▶ EXTRAIT
La ronde a déménagé de la Place de Grève, car il faut bien dire que certaines nuits étaient dures à tenir. Et il lui arrive de ressurgir, ici ou là. Aujourd’hui, elle tournait devant le Panthéon. Je suis donc allé tourner avec Clara, devenue ma compagne de révolution, en tout bien tout honneur. Et, pendant une petite heure, nous avons tourné, ci dans un sens ci dans l’autre.

Frappant : point n’étaient là des têtes d’anarchistes le couteau entre les dents. Des jeunes enseignants et des jeunes étudiants un peu… comme il se doit d’être à cet âge. De temps en temps, ils criaient qu’ils ne voulaient point de la LRU, ce qui, somme toute, est un signe pensée mentale de haut niveau. Mais il avait aussi de doctes docteurs, d’âge plus avancé. Je me souviens de celui-là, assez grand, avec peu de cheveu sur la tête qui marchait devisant avec une collègue ou une élève, je ne sais. Habillé autrement, il eût pu passer pour Socrate. Peut-être d’aucuns en pensaient-ils autant de moi quoique ma face barbue pouvait davantage faire penser à Bakounine jovial. Nous étions accompagnés de deux étudiants. Seulement deux. Et de zéro collègues. Là c’est plus normal car ils se sont jetés sur les cours de rattrapage.

Puis vint le moment où comme tout tourneur d’un certain âge, j’entraînai ma compagnonne vers un établissement de cure pour restauration et libations. Nous en étions à nous offrir le plaisir libertaire d’un café gourmand et d’un café liégeois lorsque vit à passer Christophe, son drapeau rouge du Sud sur l’épaule. Et, toute caféine consommée, nous sommes allés tourner encore. Flattés parce qu’il y avait là BFM, qui ne manque jamais une occasion d’être là et une ou deux chaînes étrangères.  La ronde s’était étoffée. Je me sentais vraiment bien sous l’inscription du fronton du Panthéon qui semblait avoir été écrite juste pour nous : « Aux grands hommes, la patrie reconnaissante ».

Il y avait davantage d’ « âge mûrs », me semble-t-il. Les jeunes avaient débuté tôt et semblaient être un peu plus assis. Il faut bien dire que tous ceux qui n’avaient pas pris de chapeau, comme moi, commençaient à cuire un peu sous le soleil.

Données sur les éléments et la position du texte:
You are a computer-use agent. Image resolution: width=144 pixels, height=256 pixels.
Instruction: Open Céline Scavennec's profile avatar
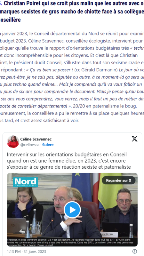[x=13, y=142]
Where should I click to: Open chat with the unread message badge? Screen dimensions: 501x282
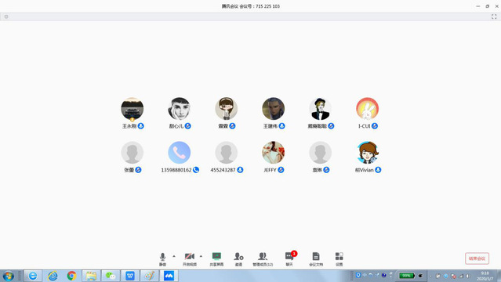(289, 259)
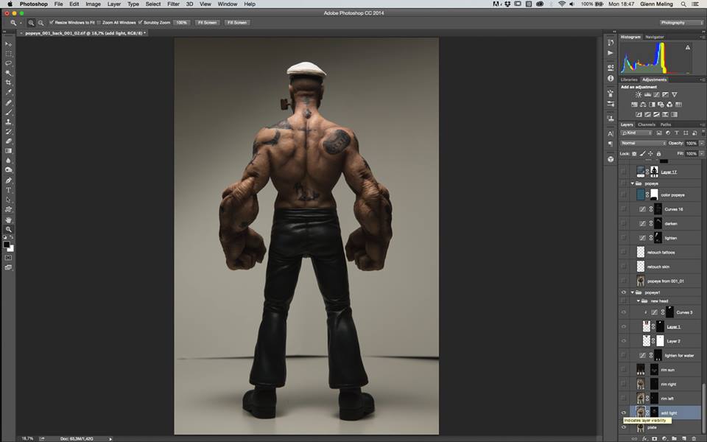Select the rim right layer thumbnail
This screenshot has width=707, height=442.
tap(641, 384)
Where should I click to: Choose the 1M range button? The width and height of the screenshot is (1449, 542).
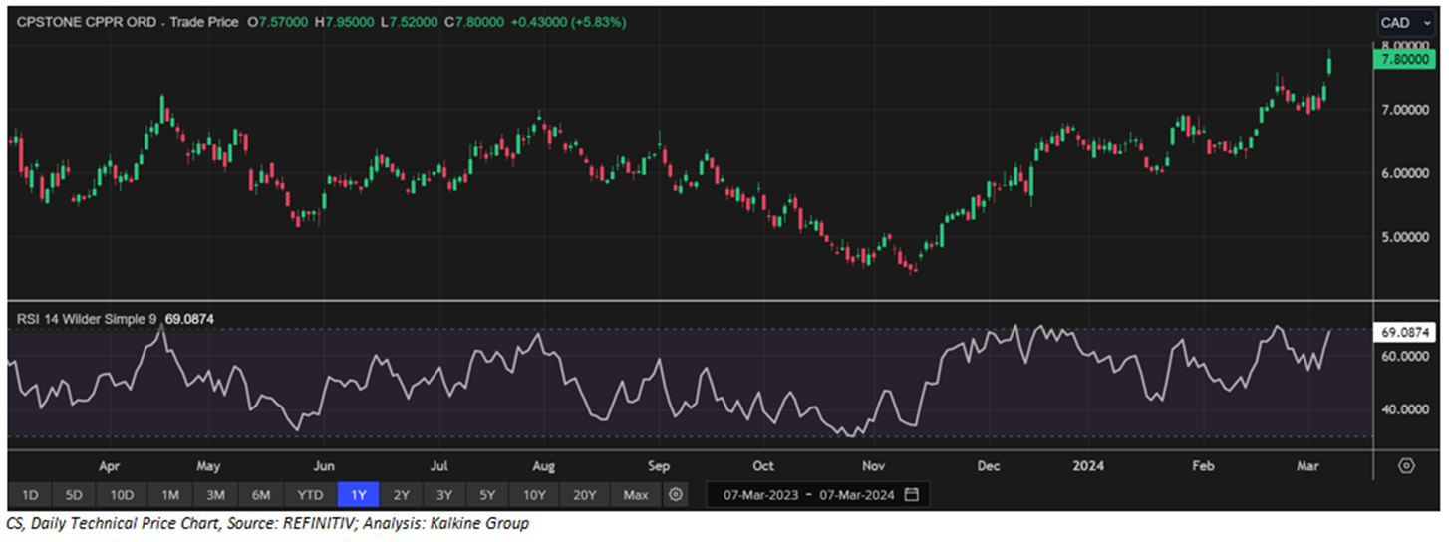[169, 495]
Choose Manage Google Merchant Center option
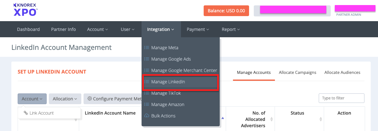This screenshot has height=131, width=378. [x=184, y=70]
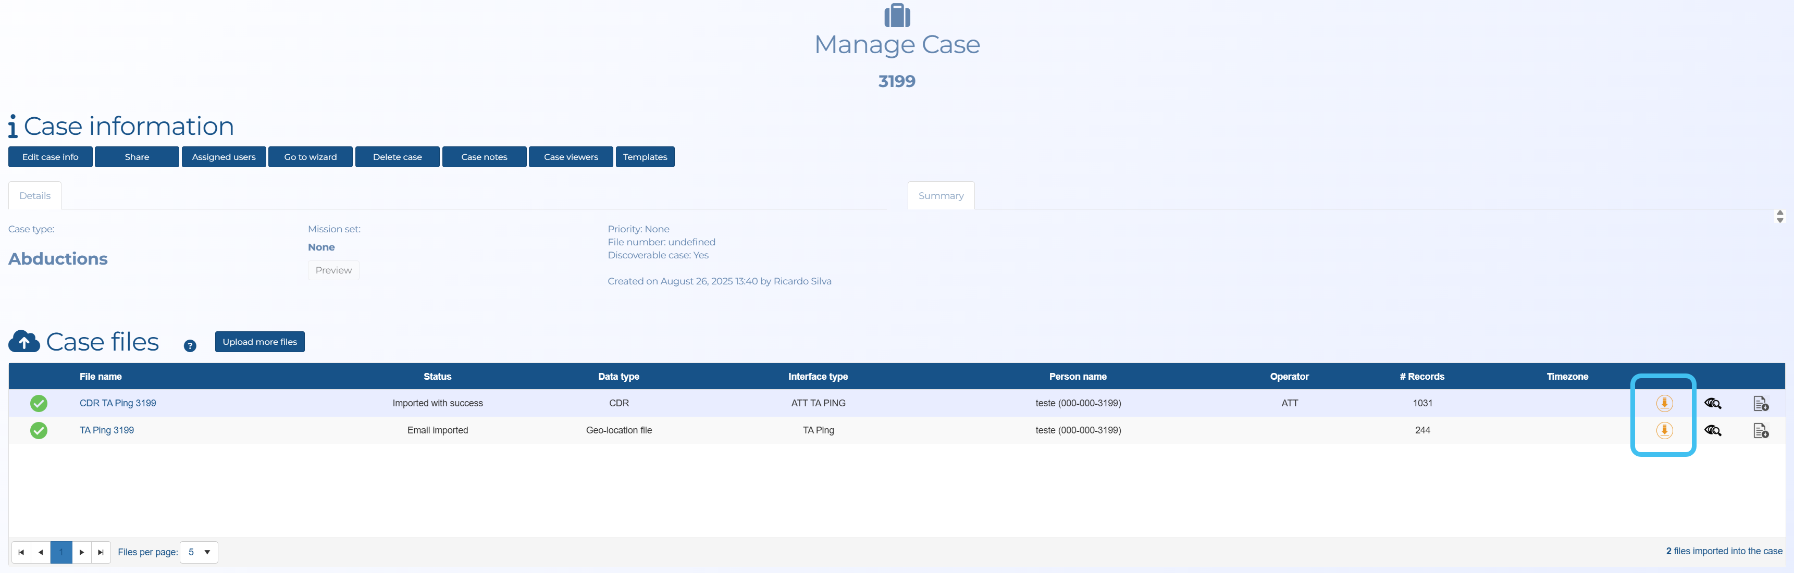The width and height of the screenshot is (1794, 573).
Task: Click the Upload more files button
Action: 260,342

▶ ÉNONCÉ
Rédigez la suite du récit de la ronde devant le Panthéon, à partir de sa dernière phrase. Les lignes n'ont aucun rôle dans cet exercice.

▶ RÉPONSE
Une journaliste de Canal Plus n’en finissait pas de préparer son plateau. Il faut dire que les TV ont un rituel. D’abord on plante la camera sur un pied en plan large et on prend la ronde qui tourne. Ensuite, on prend la caméra à l’épaule et on se glisse dans la ronde, à contre-courant. Et puis le, ou la, journaliste fait son petit plateau. Canal Plus prenait son temps. On verra plus loin qu’elle a eu tort.

Car il y avait des tentations. Cette putain de mairie tiberistique du 5ème arrondissement. D’aucun avaient prévu qu’il serait crié « Tiberi » et qu’à ce moment là on se serait rué sur la porte dont un tiers était ouvert. Mais voilà que devant cette putain de mairie viennent se placer les membres d’un mariage avec mariée en blanc immaculé pour livraison au taureau. Je ne sais si c’est la crainte d’empêcher cette belle pucelle de dire « oui » qui fut la cause. Personne ne cria « Tiberi ». Ce qu’on ne sait pas, c’est que la pauvre femme, dans dix ans, dira qu’elle regrette que cette putain de ronde ne l’ait pas empêchée de dire « oui » à ce connard qui la monte tous les soirs et se tourne aussitôt comme la bête repue.

Toujours est-il que, faute d’empêcher le dépucelage, il fut décidé, allez savoir par qui, d’aller chez la Pécresse. Et c’est là que la situation échappa à la journaliste de Canal qui était bonne pour faire son plateau devant une place du Panthéon vide…

Pourquoi chez Pécresse ? Non point pour lui faire subir les outrages de la mariée. Nous sommes des universitaires sérieux. Et puis, je crois savoir qu’elle a une expérience de la chose, car elle a étudié à l’Institution Sainte-Marie de Neuilly-sur-Seine. Alors la ronde se rompit et partit en direction de l’ancienne École Polytechnique devenu comme on le sait Ministère de l’Intelligence Torturée (MIT). Naturellement, il y avait là quelques éléments de vous imaginez quoi, avec barrière et résistance promise après l’occupation de la semaine dernière. Nous contournâmes donc, continuant la rue Descartes, puis empruntant la rue Clovis et nous infiltrant rue Jacques Henri Lartigue pour trouver une porte bienheureusement ouverte.

Hélas, pour faire plaisir à mon cardiologue, c’est au moment où j’allais conclure que mon muscle cardiaque se mit à battre follement. Quel coïtus interruptus ! Au moment où j’allais enfin occuper ce putain de ministère voici… Comme dans la chanson de Brassens, «  le nombril de la femme d’un flic »:

« Mais, hélas! il était rompu
Par les effets de sa hantise,
Et comme il atteignait le but
De cinquante ans de convoitise,
La mort, la mort, la mort le prit
Sur l’abdomen de sa complice:
Il n’a jamais vu le nombril
De la femme d’un agent de police… »

Je ne pus qu’aller déposer ma douleur sur un banc du Square Paul Langevin.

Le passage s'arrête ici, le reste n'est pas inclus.